Predictors of all-cause mortality and ischemic events within and beyond 1 year after an acute coronary syndrome: Results from the EPICOR registry
Clinical Cardiology Jan 30, 2019
Rossello X, et al. - In EPICOR trial—a prospective, international, real-world cohort study that included consecutive patients hospitalized for acute coronary syndrome (ACS) within 24 hours of symptom onset and surviving to discharge—researchers investigated whether there exists a difference in risk predictors for all-cause mortality and ischemic events between year 1 and 2 of follow-up post-ACS. Participants included 10,568 patients (555 hospitals; 20 countries) followed-up for 2 years. Among these participants, 4,943 were admitted with ST-elevation myocardial infarction (STEMI) and 5,625 with non-ST-elevation ACS (NSTE-ACS).
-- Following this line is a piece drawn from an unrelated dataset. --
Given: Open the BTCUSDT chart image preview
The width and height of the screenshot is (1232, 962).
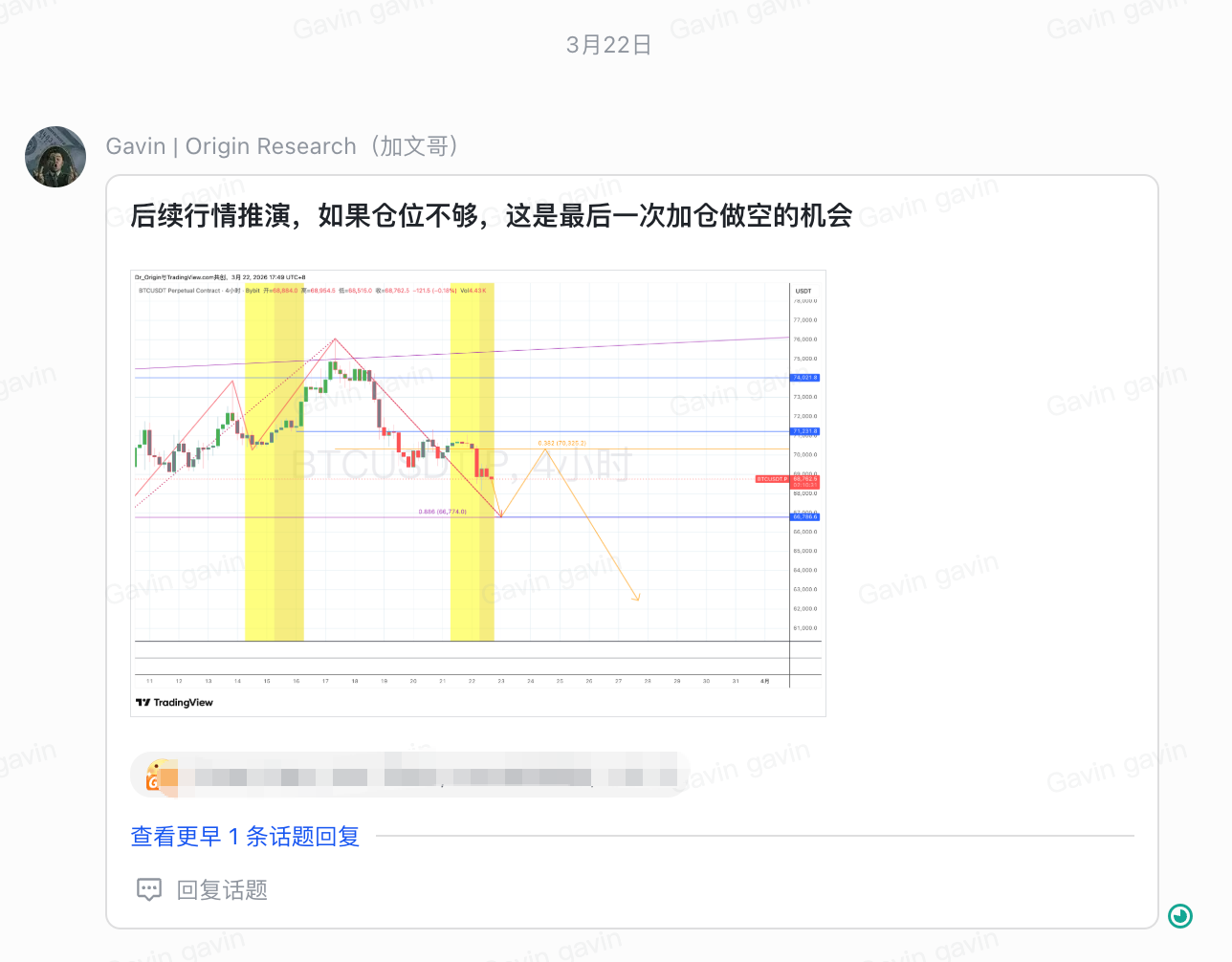Looking at the screenshot, I should [478, 492].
In year 1 and 2 post-discharge, potential baseline predictors of major adverse cardiac and cerebrovascular events (MACCE; death, non-fatal myocardial infarction [MI], non-fatal stroke) were assessed. Post-discharge follow-up of 2 years revealed continuous MACCE risk, with greater mortality reported within the first year. Risk factors for MACCE in both year 1 and 2 included older age, lack of coronary revascularization, raised creatinine, low hemoglobin, previous cardiac disease, previous chronic obstructive pulmonary disease, raised glucose, male sex, and geographic region. After 1 year, low ejection fraction, poorer quality of life, low BMI < 20 kg/m2, in-hospital cardiac complications, and Killip class failed to predict MACCE. Specific predictors at discharge for events after 1 year could not be identified.